«Nutrite i bimbi con una storia diventeranno adulti migliori»

«L’obiettivo non è che il bambino impari a leggere prima. Ma che, arrivato nella scuola elementare, abbia tutte quelle conoscenze e attitudini che gli consentano di imparare a leggere in maniera adeguata, in particolare in situazioni di disagio e in contesti svantaggiati. Perché l’insuccesso scolastico provoca riduzione dell’autostima, che a sua volta a lungo andare porta all’abbandono scolastico o a incrementare il disagio, il comportamento asociale, le difficoltà di relazione». Così la pediatra Stefania Manetti ci spiega perché ormai da otto anni il progetto «Nati per leggere», di cui è una delle coordinatrici, stimola i genitori a leggere a voce alta ai figli e a raccontar loro storie già a partire dai sei mesi di età.
La stimolazione, il senso di protezione, il piacere sensoriale che l’esperienza precocissima della lettura ad alta voce da parte del genitore produce nel bambino sono impareggiabili.

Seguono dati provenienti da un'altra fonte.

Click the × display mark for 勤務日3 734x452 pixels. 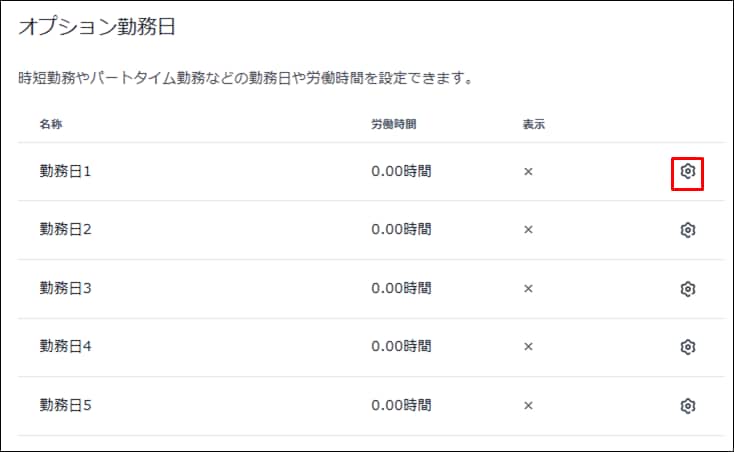pos(528,289)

E tutto il fascino che la storia e l’avventura esercitano sugli adulti divengono stimoli di valore incomparabile per il bambino, rafforzate dalla sicurezza che infonde il suono della voce materna o paterna. Nutrire di storie i bambini - come dimostrano gli studi dei progetti inglese e americano corrispondenti a «Nati per leggere», partiti negli anni Novanta - è essenziale per la crescita delle competenze, perché influisce sulla maturazione cerebrale, sulle connessioni neurologiche e sui processi mentali.
«Nati per leggere» presenta al Mondadori Junior Festival di Verona da oggi a domenica una serie di laboratori in cui gli esperti incontreranno genitori e bambini per dimostrare l’efficacia della lettura ad alta voce: un bimbo che in prima elementare non legge in maniera adeguata ha l’88% di probabilità di diventare un lettore insufficiente; i bambini «trattati» con storie fin da piccoli hanno un interesse verso la lettura che è del 68% mentre gli altri solo del 21%; la percentuale di genitori che leggono storie ai figli e acquistano anche libri per sé è del 75%, contro il 10% di chi non lo fa.

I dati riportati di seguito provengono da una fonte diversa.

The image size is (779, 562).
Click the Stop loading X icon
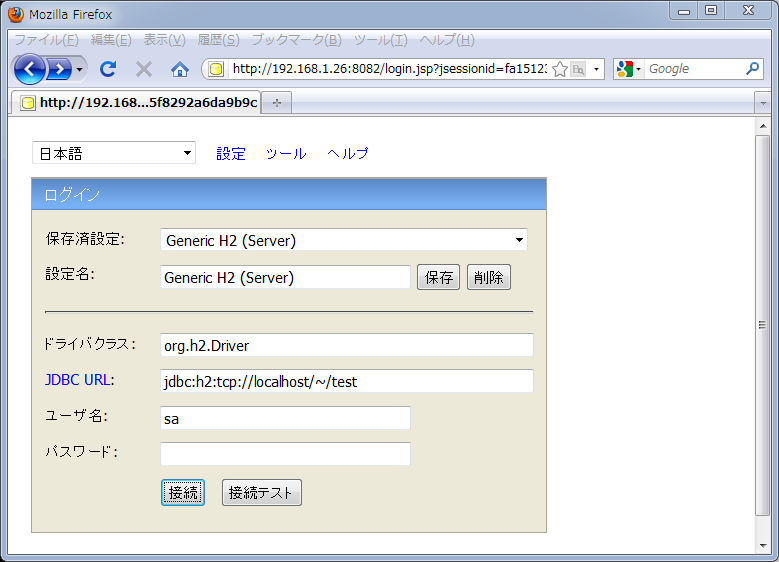click(144, 69)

L’apporto della famiglia è fondamentale, come spiega Fabio Bazzoli, bibliotecario e coordinatore di «Nati per leggere»: «Coinvolgiamo anche nidi e scuole materne ma con un ruolo di supporto: vogliamo creare una rete intorno alla famiglia. Non è soltanto il nutrire di storie i bambini che è indispensabile ma che a farlo sia la figura di riferimento. La lettura condivisa è atto d’amore».
Inevitabile chiedersi, di fronte a tanti episodi di bullismo, se questo atto d’amore possa avere un effetto preventivo: «Leggere insieme ai figli aumenta la tensione emotiva e consolida il legame - spiega Manetti - In pediatria si usa un dato particolare per misurare il tasso di progresso intellettivo: le gravidanze precoci nelle minorenni. Ebbene il dato americano dimostra che questo tasso diminuisce in presenza di lettura condivisa. Perché vengono formate persone più consapevoli dei propri gesti». Dal 2001 «Nati per leggere» è arrivato nei quartieri napoletani di Secondigliano e Scampia: i pediatri parlano dell’importanza della lettura ad alta voce ai genitori e regalano un libro adeguato all’età del bambino, dai sei mesi ai quattro anni. «Alla fine del percorso - conclude Manetti - ogni famiglia si ritrova in casa cinque o sei libri che ha potuto leggere con il figlio. Questo in un contesto dove il livello di istruzione materna arriva quasi nel 60% dei casi alla quinta elementare e dove, su un totale di 170mila abitanti, non esiste una libreria, né una biblioteca».